For years some visitors without adequate resources either arrived of their own volition or were sent by others to Hawaii to live. Some came with just a few dollars in their pocket and went right to a homeless shelter. Oahu has the most significant per capita homeless population, with 49 homeless individuals per 10,000 residents (2022 statistics).
To ensure resources go to people who call Hawaii home, a short-term program was launched three years that returned transients to the mainland. That may start happening again soon. A new partnership using public and private funds is being envisioned that would offer free one-way tickets home.
Hawaii return-to-home pilot program.
New Hawaii House/Senate legislation is winding its way through committees – HB1366 HD1 SD2 (attached below). Last week the amended bill was sent back to the Senate from the House. It would establish a 3-year program to return out-of-state homeless persons to their home state if passed.
The goal is to send an additional 500 persons per year back to the mainland and, in so doing, reduce Hawaii’s homelessness by 2,000 people in the next four years.
Those who may qualify for the program would participate voluntarily and not be part of any court proceedings that would keep them in Hawaii.
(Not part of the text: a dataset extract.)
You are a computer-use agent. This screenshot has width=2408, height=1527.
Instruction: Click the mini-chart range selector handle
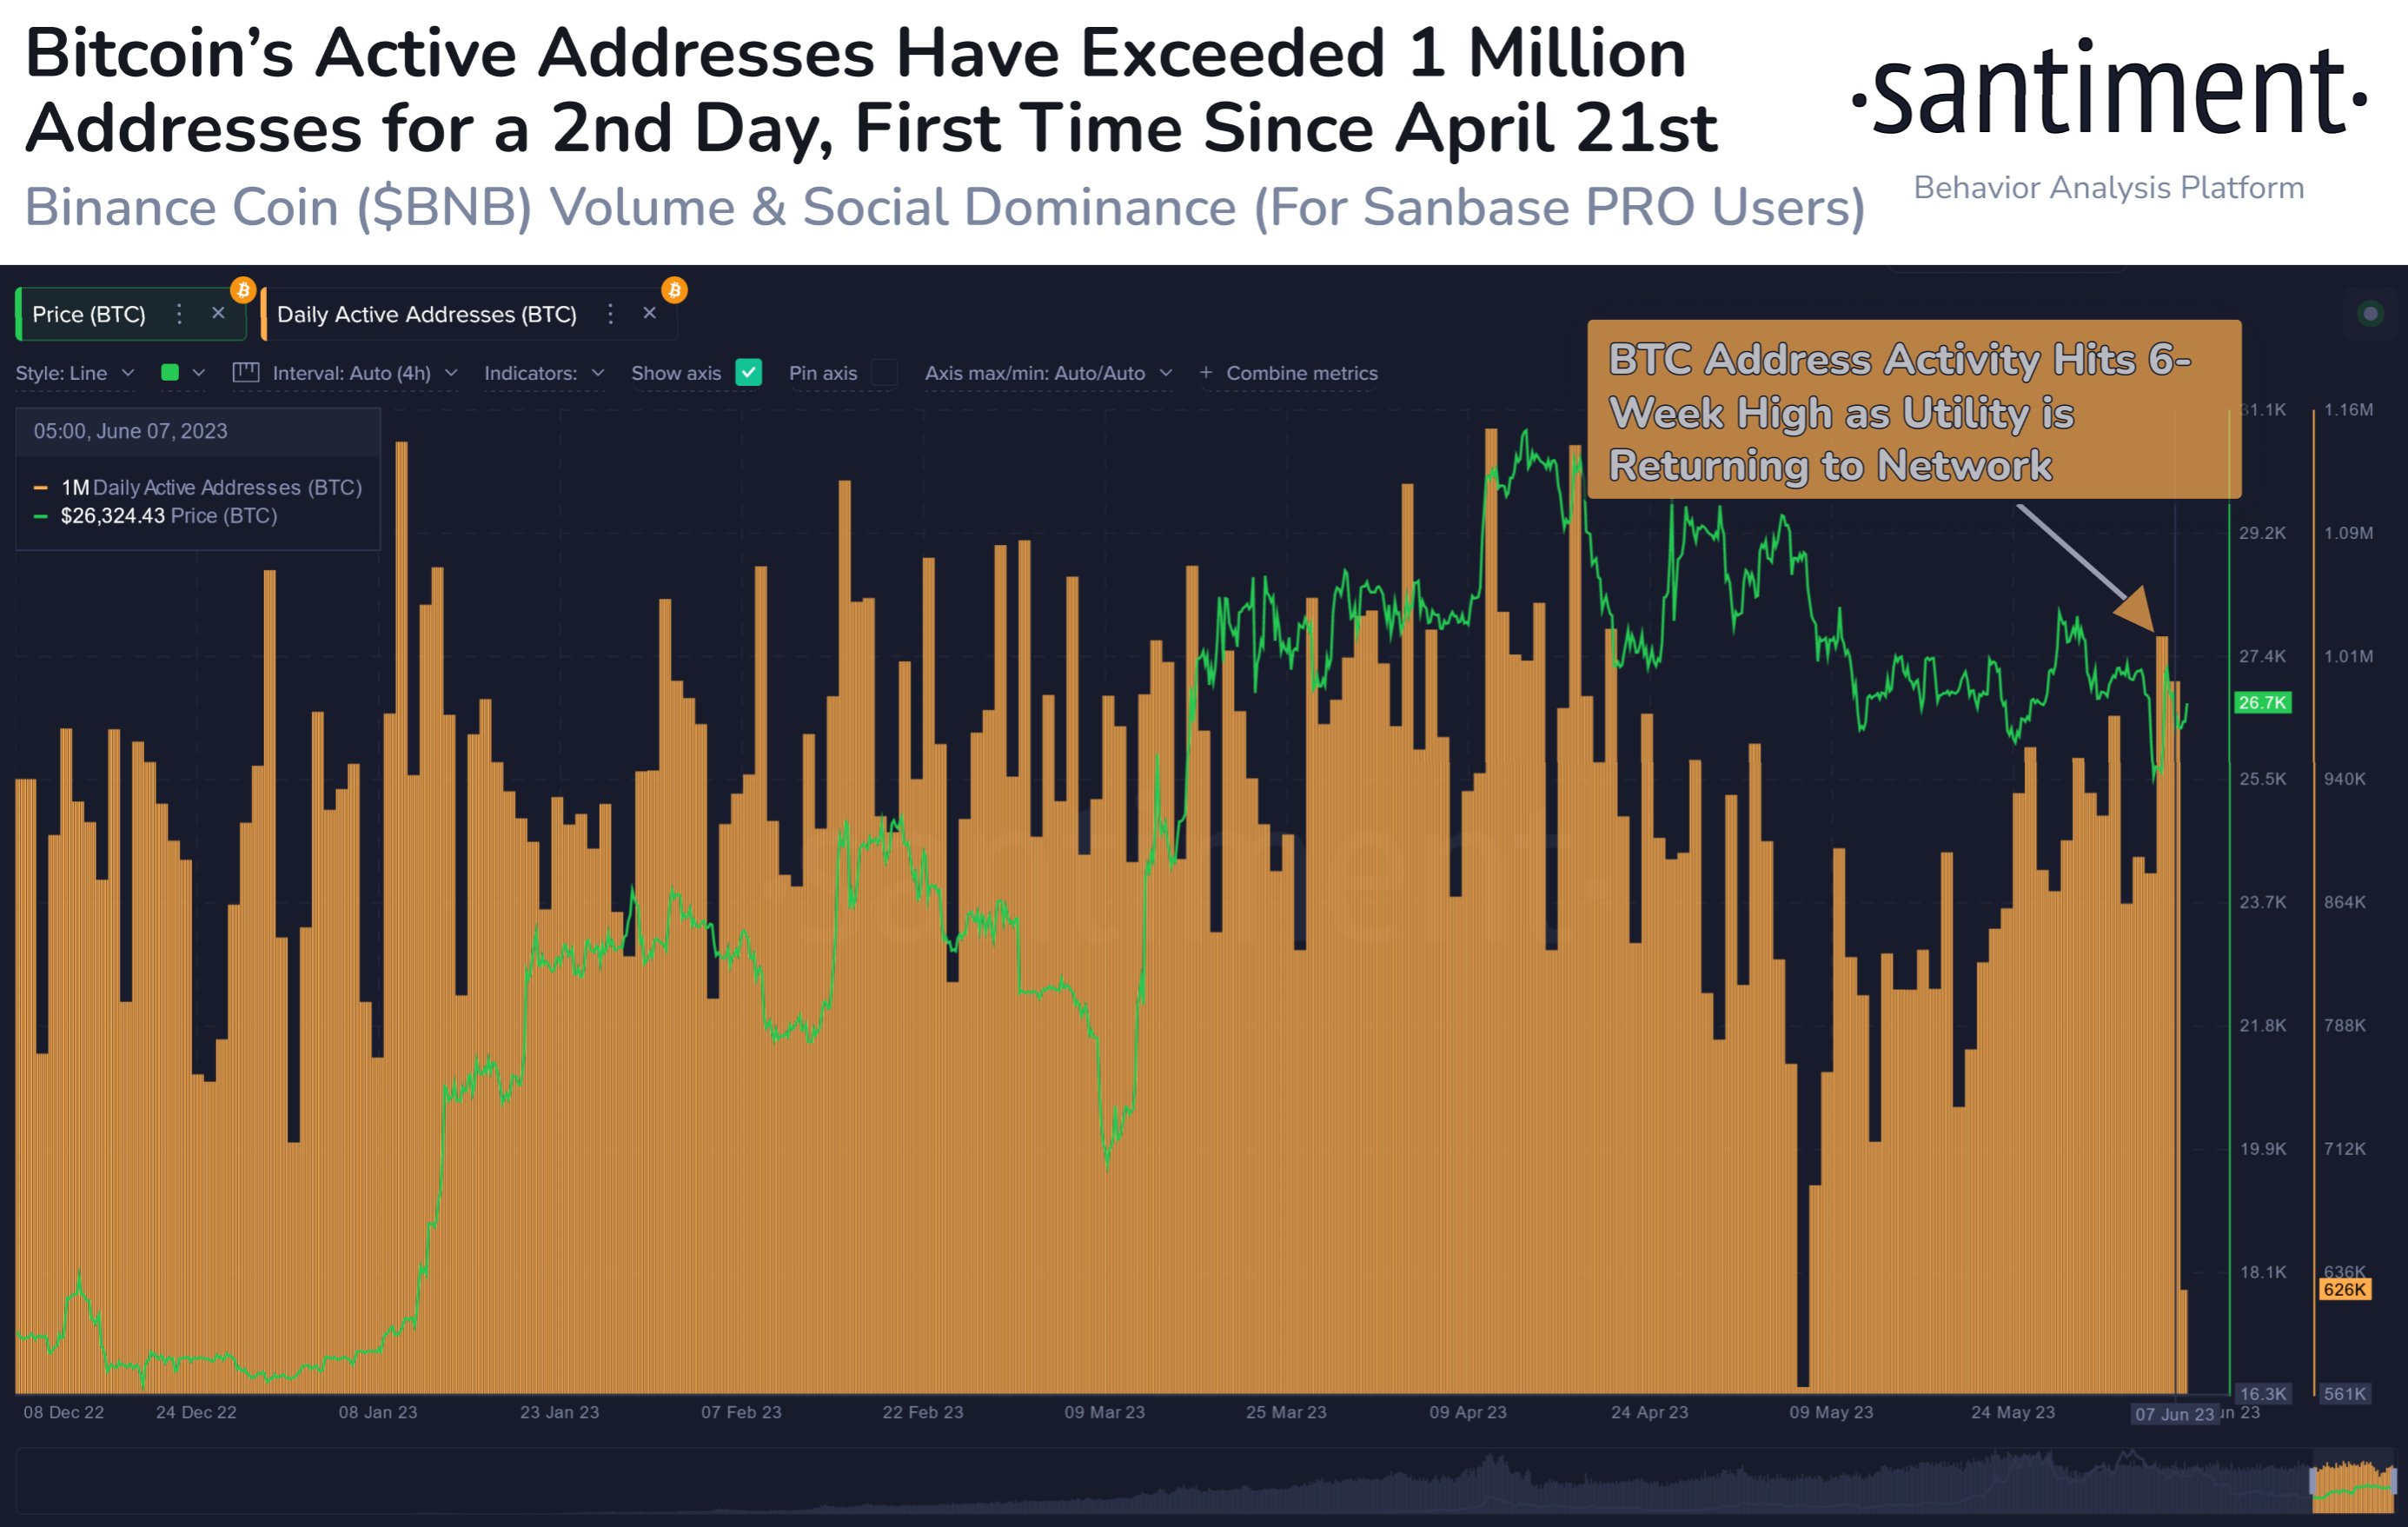[x=2313, y=1481]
It is possible that up to half of the return cost will be paid by the person’s family if they can. The state is also looking at ways to be sure that people don’t game the system of free return Hawaii flights.
Questions remain, including the state’s ability to staff and run the program. In reading the bill, we don’t see any mention of the length of residency in Hawaii to participate.
Prior Hawaii return-to-home program.
Previously the program was run by former Honolulu Mayor Mufi Hannemann. According to him, the program, which was in effect for six years, returned 744 persons, of which only 16 are known to have come back to Hawaii.
Then during Covid, those arriving without lodging were told to return to whence they came or face arrest. We recall in 2020, Kauai police arrested a 50-year-old visitor from Washington State who arrived on an Alaska Air plane from Seattle. When he indicated he had no accommodations and refused to let authorities find one, he was first taken to jail and later returned to Seattle.
That wasn’t a lone incident, as we also recall a Florida visitor arrested following an interisland flight when he could not provide proof of lodging. He was offered the same options.
Does New York export homeless persons to Hawaii?
It has been rumored multiple times over the years that New York has sent some homeless persons to places, including Hawaii. That is part of their “Special One-Time Assistance Program.” The destination to which they are being sent, in this case, Hawaii, allegedly has not been informed.